Learn R Programming

geomorph (version 4.0.8)

physignal.z: Assessing phylogenetic signal effect size in Procrustes shape variables

Description

Function calculates the degree of phylogenetic signal from Procrustes shape variables, using effect size estimated from likelihood.

Usage

physignal.z(
  A,
  phy,
  lambda = c("burn", "mean", "front", "all"),
  iter = 999,
  seed = NULL,
  tol = 1e-04,
  PAC.no = NULL,
  print.progress = FALSE,
  verbose = FALSE
)

Value

Function returns a list with the following components:

Z

Phylogenetic signal effect size.

pvalue

The significance level of the observed signal.

random.detR

The determinants of the rates matrix for all random permutations.

random.logL

The log-likelihoods for all random permutations.

lambda

The optimized lambda value.

K

The multivariate K value.

PACA

A phylogenetically aligned component analysis, based on OLS residuals.

K.by.p

The multivariate K value in 1, 1:2, 1:3, ..., 1:p dimensions, for the p components from PACA.

lambda.by.p

The optimized lambda in 1, 1:2, 1:3, ..., 1:p dimensions, for the p components from PACA.

logL.by.p

The log-likelihood in 1, 1:2, 1:3, ..., 1:p dimensions, for the p components from PACA.

permutations

The number of random permutations used in the resampling procedure.

opt.method

Method of optimization used for lambda.

opt.dim

Number of data dimensions for which optimization was performed.

call

The matched call

Arguments

A

A matrix (n x [p x k]) or 3D array (p x k x n) containing Procrustes shape variables for a set of specimens

phy

A phylogenetic tree of class = "phylo" - see read.tree in library ape

lambda

An indication for how lambda should be optimized. This can be a numeric value between 0 and 1 to override optimization. Alternatively, it can be one of four methods: burn-in ("burn"); mean lambda across all data dimensions ("mean"); use a subset of all data dimensions where phylogenetic signal is possible, based on a front-loading of phylogenetic signal in the lowest phylogenetically aligned components ("front"); or use of all data dimensions to calculate the log-likelihood in the optimization process ("all"). See Details for more explanation.

iter

Number of iterations for significance testing

seed

An optional argument for setting the seed for random permutations of the resampling procedure. If left NULL (the default), the exact same P-values will be found for repeated runs of the analysis (with the same number of iterations). If seed = "random", a random seed will be used, and P-values will vary. One can also specify an integer for specific seed values, which might be of interest for advanced users.

tol

A value indicating the magnitude below which phylogenetically aligned components should be omitted. (Components are omitted if their standard deviations are less than or equal to tol times the standard deviation of the first component.) See ordinate for more details.

PAC.no

The number of phylogenetically aligned components (PAC) on which to project the data. Users can choose fewer PACs than would be found, naturally.

print.progress

A logical value to indicate whether a progress bar should be printed to the screen. This is helpful for long-running analyses.

verbose

Whether to include verbose output, including phylogenetically-aligned component analysis (PACA), plus K, lambda, and the log-likelihood profiles across PAC dimensions.

Author

Michael Collyer

Details

The function estimates the degree of phylogenetic signal present in Procrustes shape variables for a given phylogeny, based on the standardized location of the log-likelihood in a distribution generated from randomization of residuals in a permutation procedure (RRPP). Unlike the analysis performed in physignal, this function finds the optimal branch-length transformation, lambda, which maximizes likelihood. This step results in better statistical properties (Collyer et al. 2022), and the effect size (Z) -- the standardized location of the observed log-likelihood in its sampling distribution -- has a linear relationship with lambda. Although, Pagel's lambda (Pagel et al. 1999) and Blomberg's K (Blomberg et al. 2003; Adams 2014) are frequently used as measures of the amount of phylogenetic signal (and both are also reported), the Z-score is an effect size that can be compared among different traits (see compare.physignal.z), and it more precisely describes the fit of data to a tree (Collyer et al. 2022).
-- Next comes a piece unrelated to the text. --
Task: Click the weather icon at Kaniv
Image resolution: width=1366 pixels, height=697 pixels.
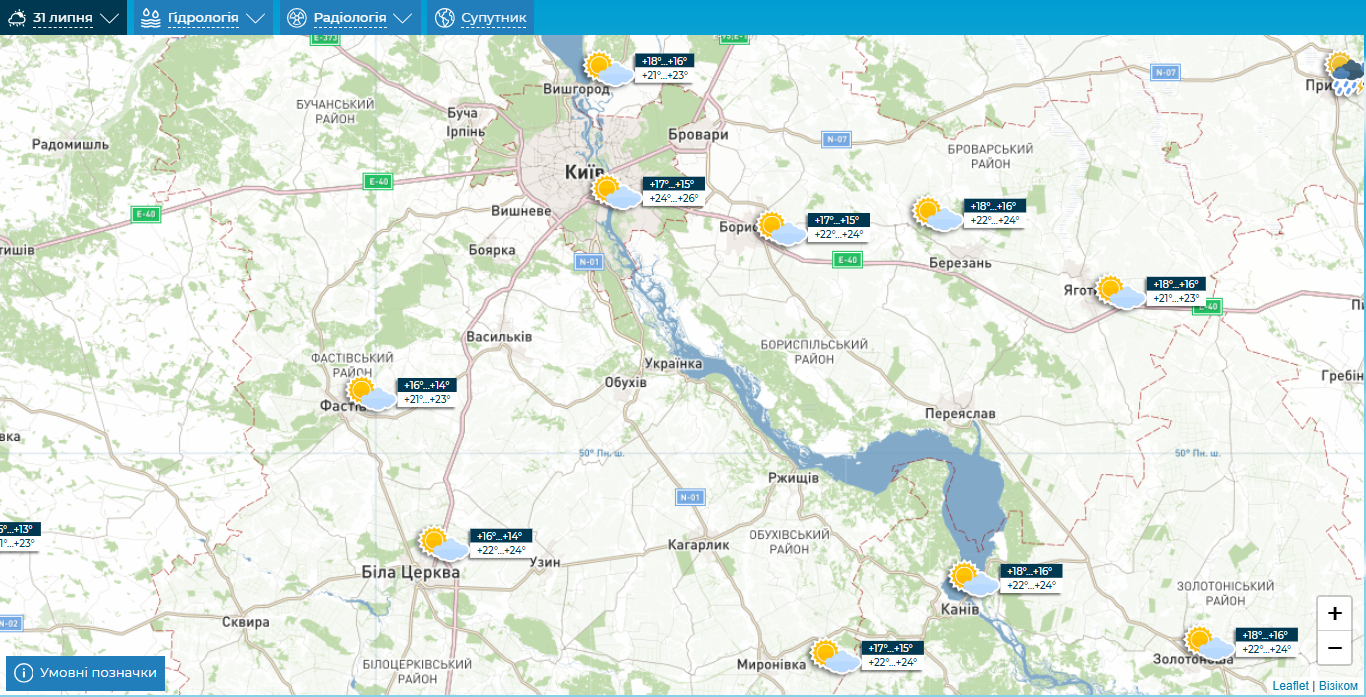Action: (973, 579)
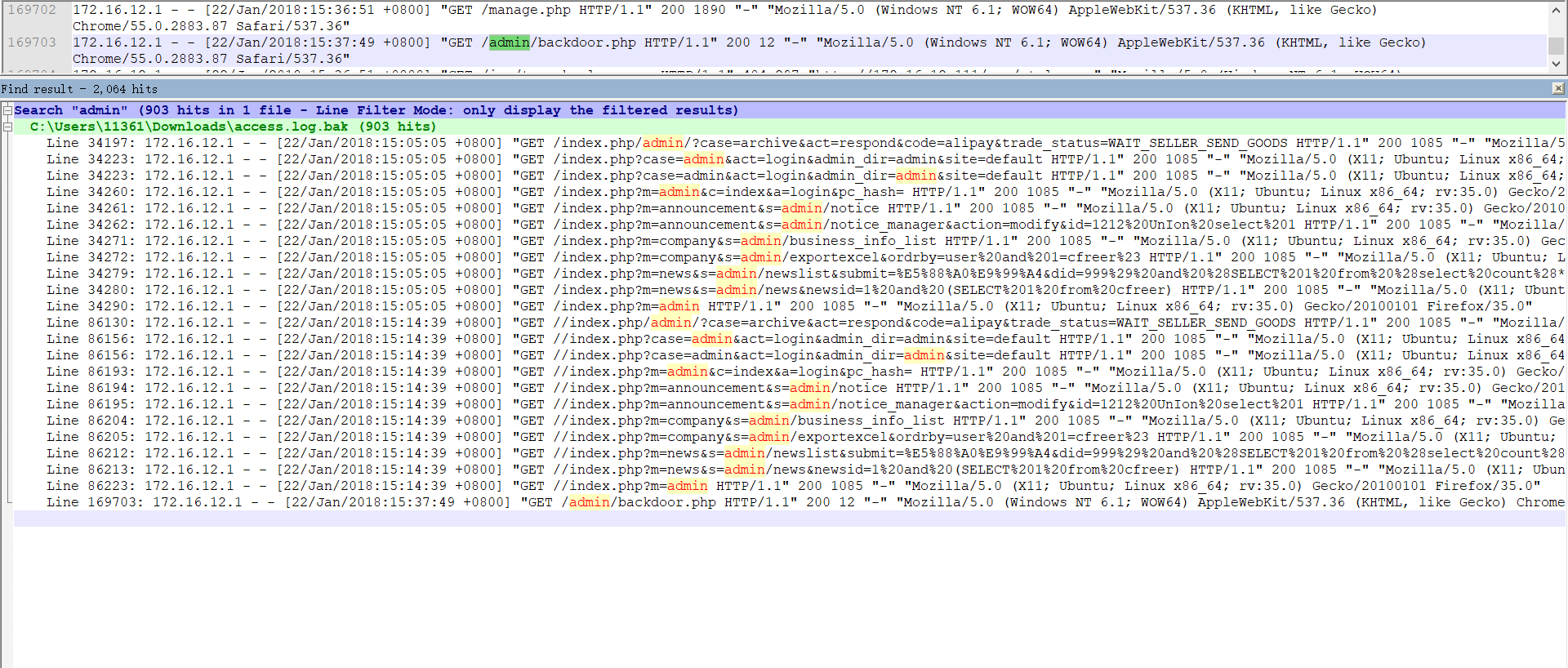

It is assumed that the landmarks have previously been aligned using Generalized Procrustes Analysis (GPA) [e.g., with gpagen]. Multivariate data are subjected to a phylogenetically aligned component analysis to assure that data dimensions do not exceed the number of observations, making estimation of multivariate log-likelihoods possible. The tolerance argument can be used to assure an appropriate number of data dimensions are used. The number of phylogenetically aligned components (PAC.no) can also be used to estimate log-likelihood in fewer dimensions. This might be necessary for some data sets, as residual covariance matrices can be ill-conditioned, especially if the number of variables exceeds the number of observations. It is assumed that lambda is constant for all shape variables. It would be possible to consider, for example, whether phylogenetic signal is consistent among different modules via separate analyses, followed by analysis with compare.physignal.z. This could be facilitated by using coords.subset to partition shape data. This function can also be used with univariate data (i.e. centroid size) if imported as matrix with rownames giving the taxa names.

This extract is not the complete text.